Che spreco tutta quella carrozzeria solo per il pilota e il coequipier. Ma è proprio in questo il fascino della vettura. Il motore è così silenzioso che sembra elettrico, così elastico che non serve il cambio
Maestosa e seducente con le sua grandi ruote da 19″, lo smisurato cofano motore e il massiccio telaio di scuola ferroviaria, la “V16” lascia attoniti e sconcertati, soprattutto quando ci si rende conto di come questa automobile di circa sei metri sia stata concepita per trasportare due persone soltanto, con altre due confinate dietro, quasi a bordo di un’altra vettura.

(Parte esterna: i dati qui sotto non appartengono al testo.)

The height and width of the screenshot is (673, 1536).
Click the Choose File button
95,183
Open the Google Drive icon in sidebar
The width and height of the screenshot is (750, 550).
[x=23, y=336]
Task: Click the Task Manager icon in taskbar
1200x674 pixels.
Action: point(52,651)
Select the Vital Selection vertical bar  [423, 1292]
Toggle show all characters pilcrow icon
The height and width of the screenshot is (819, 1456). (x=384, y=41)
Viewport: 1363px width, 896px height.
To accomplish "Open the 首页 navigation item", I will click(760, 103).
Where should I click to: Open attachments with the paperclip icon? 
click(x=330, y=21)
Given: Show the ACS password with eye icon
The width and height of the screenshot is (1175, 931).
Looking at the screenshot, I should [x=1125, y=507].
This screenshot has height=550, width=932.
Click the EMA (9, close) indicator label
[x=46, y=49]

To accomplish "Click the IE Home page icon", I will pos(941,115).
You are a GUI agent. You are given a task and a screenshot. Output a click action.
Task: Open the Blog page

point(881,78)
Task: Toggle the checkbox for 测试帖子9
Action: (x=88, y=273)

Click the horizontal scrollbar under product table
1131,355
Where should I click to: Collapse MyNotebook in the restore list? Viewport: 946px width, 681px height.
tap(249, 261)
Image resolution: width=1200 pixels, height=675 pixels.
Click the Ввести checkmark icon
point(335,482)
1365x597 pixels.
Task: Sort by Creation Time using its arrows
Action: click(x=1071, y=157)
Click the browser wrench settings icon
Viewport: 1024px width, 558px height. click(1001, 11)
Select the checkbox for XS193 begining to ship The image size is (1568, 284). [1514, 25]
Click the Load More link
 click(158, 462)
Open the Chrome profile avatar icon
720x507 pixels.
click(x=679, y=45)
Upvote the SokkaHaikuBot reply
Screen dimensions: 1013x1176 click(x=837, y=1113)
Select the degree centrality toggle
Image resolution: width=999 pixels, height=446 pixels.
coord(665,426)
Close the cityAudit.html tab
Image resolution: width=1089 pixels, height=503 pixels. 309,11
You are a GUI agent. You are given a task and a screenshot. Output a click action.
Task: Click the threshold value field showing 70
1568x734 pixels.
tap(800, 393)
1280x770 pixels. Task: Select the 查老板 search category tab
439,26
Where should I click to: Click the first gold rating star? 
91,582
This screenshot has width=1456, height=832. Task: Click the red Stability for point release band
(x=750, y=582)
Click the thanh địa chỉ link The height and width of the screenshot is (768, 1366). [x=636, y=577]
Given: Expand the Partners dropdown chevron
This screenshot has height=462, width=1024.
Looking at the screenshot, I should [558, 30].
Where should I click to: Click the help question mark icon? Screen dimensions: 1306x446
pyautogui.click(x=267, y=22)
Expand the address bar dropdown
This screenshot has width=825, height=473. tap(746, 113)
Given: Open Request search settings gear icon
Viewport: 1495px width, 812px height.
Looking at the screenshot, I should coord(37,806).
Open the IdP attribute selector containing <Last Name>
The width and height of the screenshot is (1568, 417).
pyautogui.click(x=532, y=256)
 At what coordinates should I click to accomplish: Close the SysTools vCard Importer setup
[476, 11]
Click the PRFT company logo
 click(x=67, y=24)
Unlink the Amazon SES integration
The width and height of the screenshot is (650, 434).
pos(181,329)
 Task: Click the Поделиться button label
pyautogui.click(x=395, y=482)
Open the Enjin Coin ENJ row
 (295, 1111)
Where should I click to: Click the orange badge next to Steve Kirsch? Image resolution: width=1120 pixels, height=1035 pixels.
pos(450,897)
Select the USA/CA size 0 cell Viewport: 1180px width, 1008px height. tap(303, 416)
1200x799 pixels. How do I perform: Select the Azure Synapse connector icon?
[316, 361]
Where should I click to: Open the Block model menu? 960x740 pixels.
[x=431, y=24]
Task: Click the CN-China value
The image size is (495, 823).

Autentico pezzo da collezione, fu consegnata nel marzo del 1930 e passò rapidamente di mano in mano fino a giungere nel museo di Saint Louis, Missouri, dove rimase per una decina d’anni. Nel secondo dopoguerra riprese la vita mondana, partecipando a raduni, concorsi, aste. Entrò infine a far parte della nutrita scuderia di Mark Ohm, noto distributore di ricambi d’auto, il quale nel 2003 la vendette a Gaetano Rastelli, collezionista di Fidenza. Una volta seduti al volante, balza all’occhio che ogni singolo dettaglio è surdimensionato: l’enorme volante a quattro razze, la robusta leva del cambio, le maniglie alle porte e l’impugnatura dei fari orientabili dal sedile.
Il funzionamento del V16 è elastico e silenzioso e l’esuberanza della coppia motrice rende praticamente inutile l’uso del cambio. Purtroppo fermare questa vettura da 25 quintali non è impresa da poco; seppure assistiti da un servocomando a depressione, i freni a comando meccanico mostrano tutti i loro limiti.